Im Baugewerbe sind Unmengen an Tätigkeiten angesiedelt. Und natürlich gibt es auch für alle Berufe passende Aus- und Weiterbildungen. «Die Baubranche hat eine grosse Kultur rund um die Bildung», sagt Ueli Büchi, Leiter Berufsbildungspolitik des Schweizerischen Baumeisterverbandes. «Wir haben in den Maurerlehrhallen eine duale Grundausbildung eingeführt, lange bevor sich diese in der Schweiz allgemein durchsetzte. Die jungen Menschen lernen einerseits im Betrieb, andererseits stellen die Lehrhallen theoretisches und praktisches Üben in einem geschützten Umfeld sicher.»

Aus- und Weiterbildung
Die Grundausbildung ist in der Baubranche fest verankert. Jedes Jahr ergreifen rund 1200 Lernende den Beruf des Maurers, etwas weniger sind es im Strassenbau.

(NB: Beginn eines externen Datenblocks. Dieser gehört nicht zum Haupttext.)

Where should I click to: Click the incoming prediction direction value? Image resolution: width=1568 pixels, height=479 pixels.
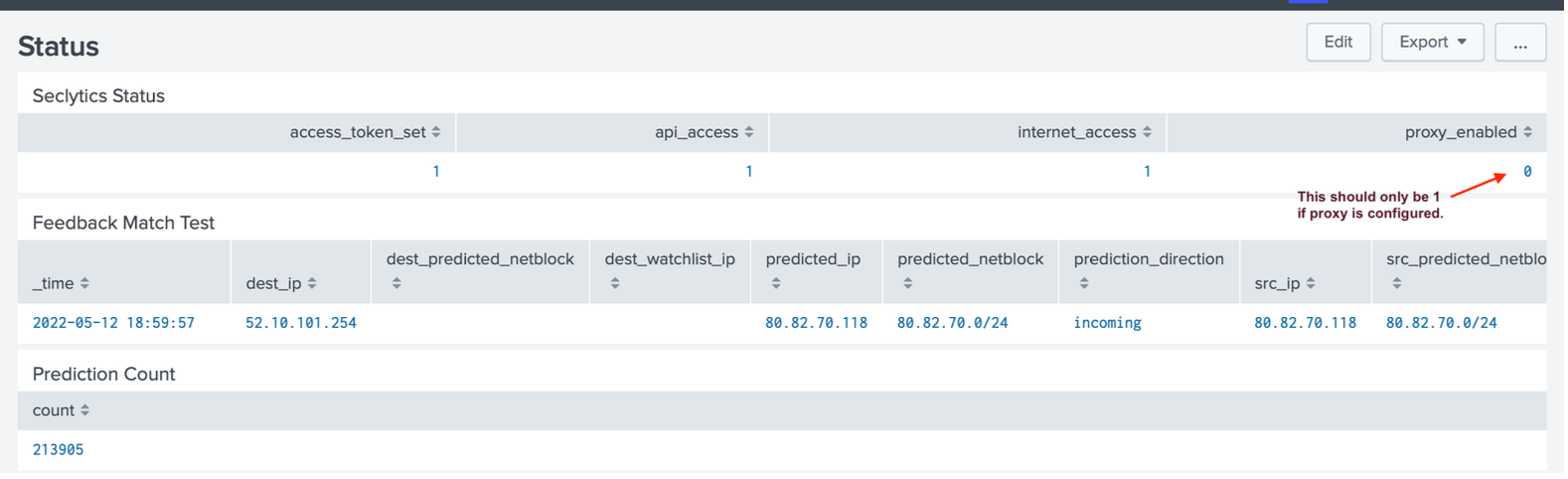pos(1107,323)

Seit August 2011 lernen Maurer und Baupraktiker mit den Dokumenten aus der neuen Berufsbildungsverordnung und den im entsprechenden Bildungsplan definierten Inhalten. «Das ist eine Handlungsanleitung, welche für alle Beteiligten verbindlich umgesetzt werden muss», sagt Büchi.

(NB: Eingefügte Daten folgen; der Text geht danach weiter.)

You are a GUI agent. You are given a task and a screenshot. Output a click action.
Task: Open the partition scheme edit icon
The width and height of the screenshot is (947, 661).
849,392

Aber auch im Bereich Weiterbildung ist die Branche sehr aktiv. Es existiert ein klar definiertes Karrieremodell, das auch eine Kaderausbildung umfasst: Zum Vorarbeiter, Polier, Bauführer oder Baumeister. Für alle Stufen gibt es angepasste Lehrgänge, die teilweise mit eidgenössischen Prüfungen hinterlegt sind. Diese Struktur ist allgemein anerkannt, aber nicht verbindlich. «Es gibt keine geschützten Titel», sagt Büchi. «Hat ein Bauunternehmer einen besonders guten Mitarbeitenden im Team, kann er ihn auch zum Polier ernennen, ohne dass dieser eine entsprechende Berufsprüfung ablegte.»

Berufsbildungspolitik
Die Berufsbildungspolitik ist in der Schweiz durch das Berufsbildungsgesetz geprägt. «Dieses ist nicht immer einfach umzusetzen», sagt Büchi. Die dort verankerte Verbundpartnerschaft, also die Zusammenarbeit der verschiedenen Akteure, ist eidgenössisch geregelt und wird kantonal umgesetzt. Das führt zu vielen verschiedenen Lösungen und eine Gesamtsteuerung wird erschwert. Diese Unterschiede zeigen sich besonders im Bereich der Vorbereitungskurse zu eidgenössischen Prüfungen. Zwar gibt es Empfehlungen der Schweizerischen Berufsbildungsämterkonferenz, diese sind aber fakultativ. Die Finanzierung durch die öffentliche Hand ist nicht national geregelt, was die Chancengleichheit der Prüfungskandidaten vom Wohnort abhängig macht. «Das erzeugt zudem ungleiche Spiesse zwischen dem gymnasialen Weg und der Berufsbildung, welche höhere Bildungsrenditen für Arbeitgeber wie auch Arbeitnehmer auslösen würde», sagt Büchi. «Wir wollen keine Über-Regulie­rung. Aber wir wünschen uns klarere ­Rahmenbedingungen und gleiche ­Chancen.»

Nachwuchs sicherstellen
Auch in der Baubranche ist der sogenannte War for Talents ein wichtiges Thema. «Unter den Aspekten von Demografie und Migration müssen wir die jährlich benötigten Lehrverhältnisse für genügend qualifiziertes Fachpersonal in der Zukunft sicherstellen», sagt Büchi. «Deshalb engagieren wir uns in der Berufswerbung mit Projekten, durch die sich junge Menschen einen praktischen Eindruck der Arbeiten in der Baubranche machen und wir motivierten und interessierten Nachwuchs rekrutieren können. Schüler können so auch direkt mit lokalen Unternehmen in Kontakt treten und einen Schritt näher an ihre Lehrstelle kommen.